The purpose of using these is to simplify complex geometric constructs into simpler algebraic formulas, allowing for straightforward computation to analyze points and paths. They are especially handy in determining points of intersection by equalizing the parametric expressions.

A system of equations is essentially a collection of two or more equations with a common set of unknowns. For lines to meet, their coordinates have to be equal at some parameter values. Here, we need the values of \(t\) and \(s\) that solve the system:

• \[ t = 2s + 2 \]
• \[ -t + 2 = s + 3 \]
• \[ t + 1 = 5s + 6 \]

Solving such systems usually involves substitution or elimination methods. We begin with one equation to express one parameter in terms of another, like substituting \(t = 2s + 2\) into the others, then solving for one parameter. Through these steps, we found \(s = -1\) and \(t = 0\).
This solution process is essential in determining the specific point where two lines intersect, which is not always obvious when lines are represented parametrically.

The cross product is a binary operation on two vectors in three-dimensional space which results in another vector, sometimes called the normal vector. This is particularly useful in finding a vector perpendicular to a plane formed by two direction vectors of lines.

• The cross product formula involves a determinant of a matrix consisting of unit vectors and the components of the given directional vectors.
• For example, consider the matrix \[ \begin{vmatrix} \mathbf{i} & \mathbf{j} & \mathbf{k} \ 1 & -1 & 1 \ 2 & 1 & 5 \end{vmatrix} \]

The result of calculating this is \((-6, -3, 3)\), which is the normal vector to the plane. This process is fundamental to establish a plane's orientation in 3D space and is particularly used in applications like computer graphics and physics.

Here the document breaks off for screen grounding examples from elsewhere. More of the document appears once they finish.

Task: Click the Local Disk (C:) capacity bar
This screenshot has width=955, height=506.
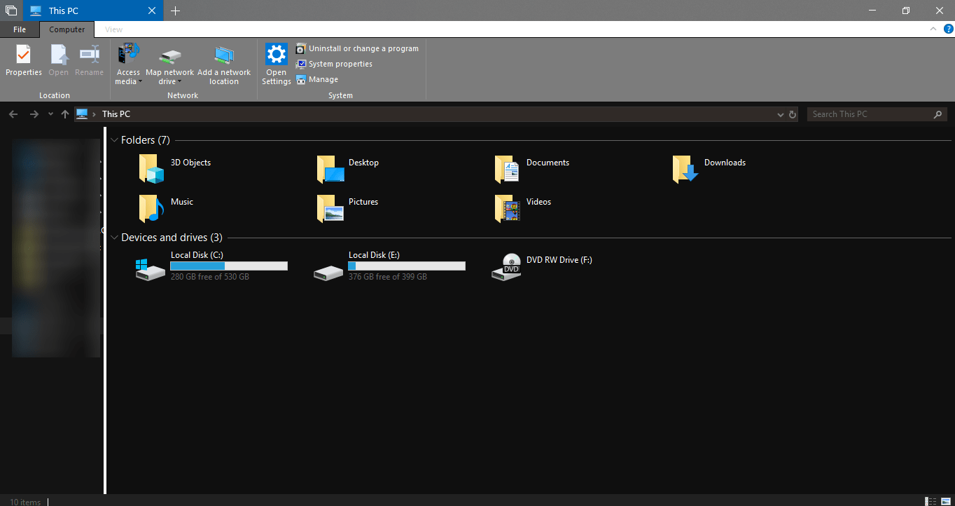Action: pyautogui.click(x=228, y=266)
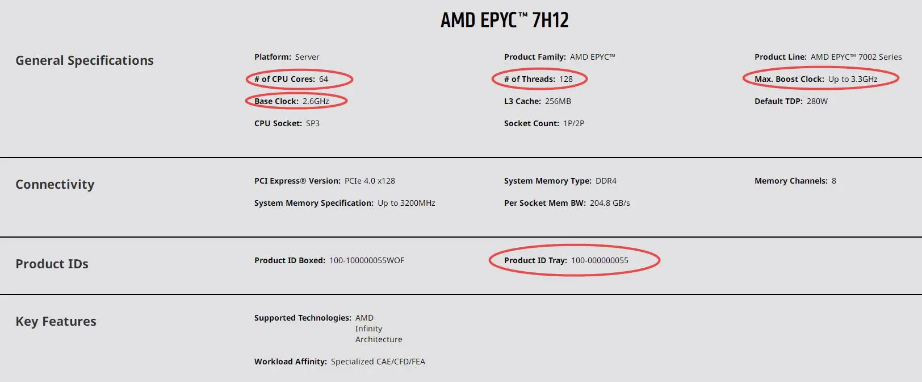
Task: Click the Default TDP 280W entry
Action: click(x=791, y=101)
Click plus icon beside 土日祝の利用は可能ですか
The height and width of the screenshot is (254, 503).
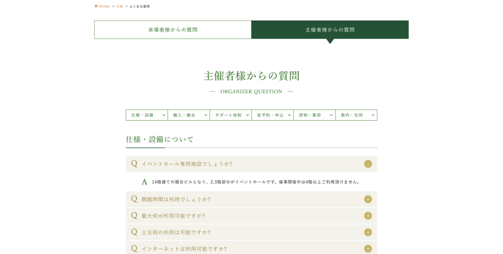(x=368, y=232)
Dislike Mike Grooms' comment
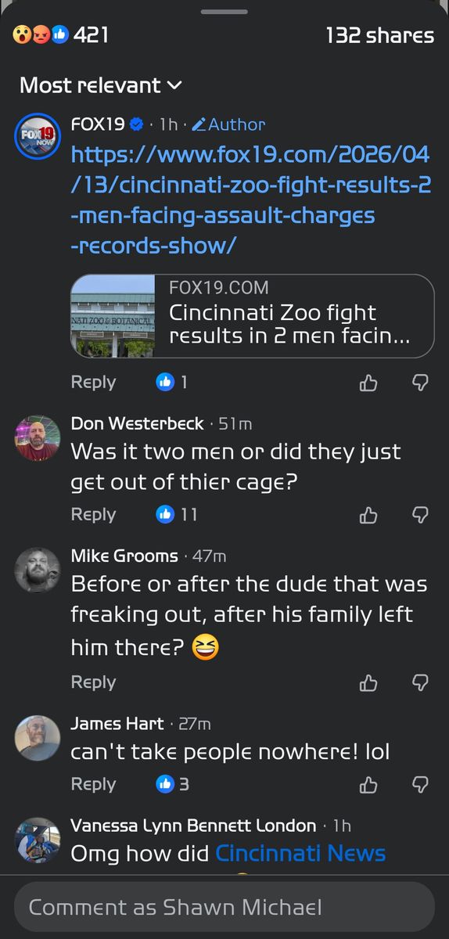The height and width of the screenshot is (939, 449). 420,683
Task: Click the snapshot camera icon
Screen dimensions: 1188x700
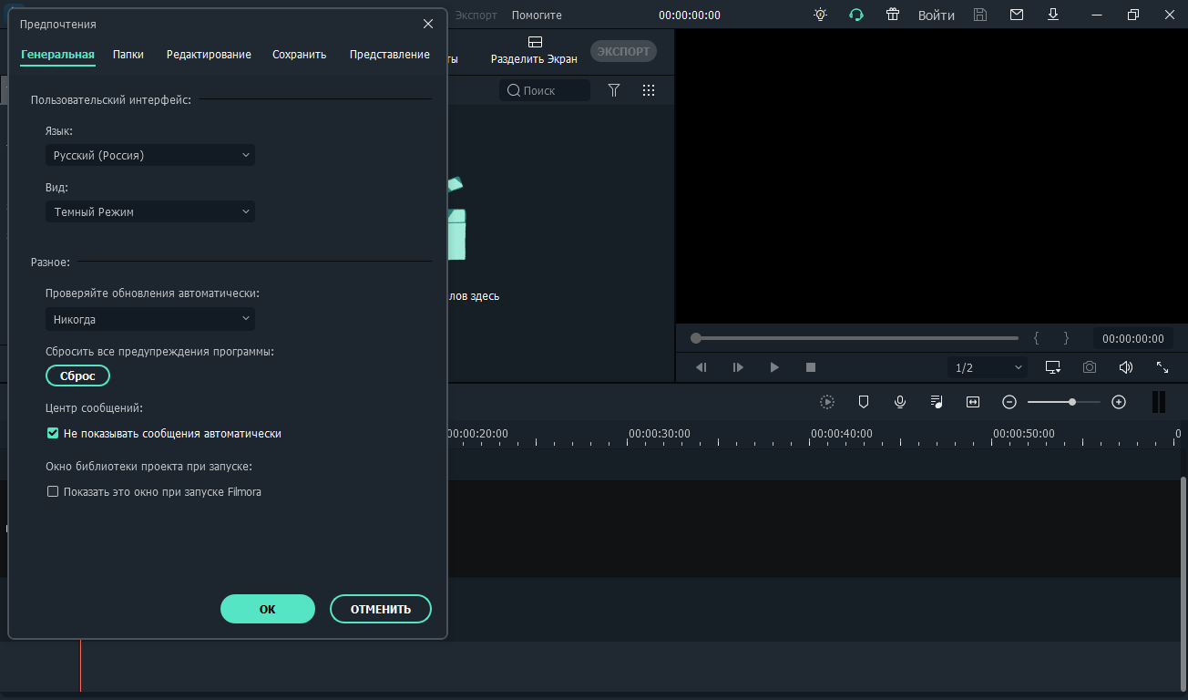Action: 1090,367
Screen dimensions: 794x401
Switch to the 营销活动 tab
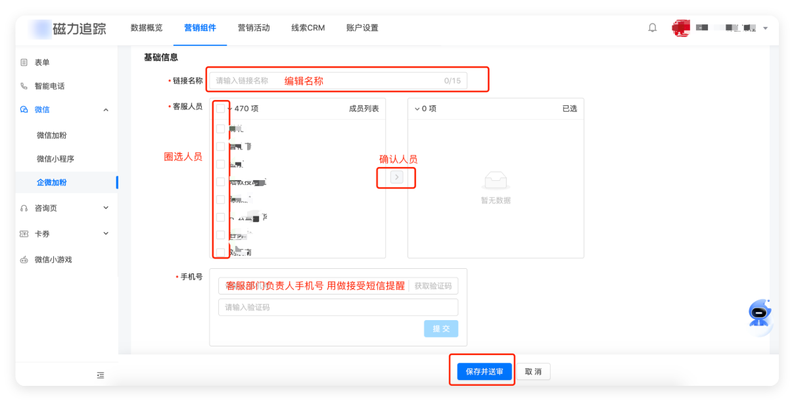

A plane in three-dimensional space can be described using an equation that relates the coordinates of any point on the plane to a fixed point and a normal vector. Through the example, we use the intersection point \((0, 2, 1)\) and the normal vector \((-6, -3, 3)\) we earlier derived.
The general form used for the plane equation is \[ n_1(x - x_0) + n_2(y - y_0) + n_3(z - z_0) = 0 \]where \((x_0, y_0, z_0)\) is a point on the plane, and \((n_1, n_2, n_3)\) is the normal vector. By substituting our values:

• We get \[-6(x - 0) - 3(y - 2) + 3(z - 1) = 0\]
• Which simplifies to \[6x + 3y - 3z = 3\]

This equation tells us everything we need to know about the plane's orientation and position in space. Understanding plane equations is vital for mastering spatial reasoning and solving geometry problems in three dimensions.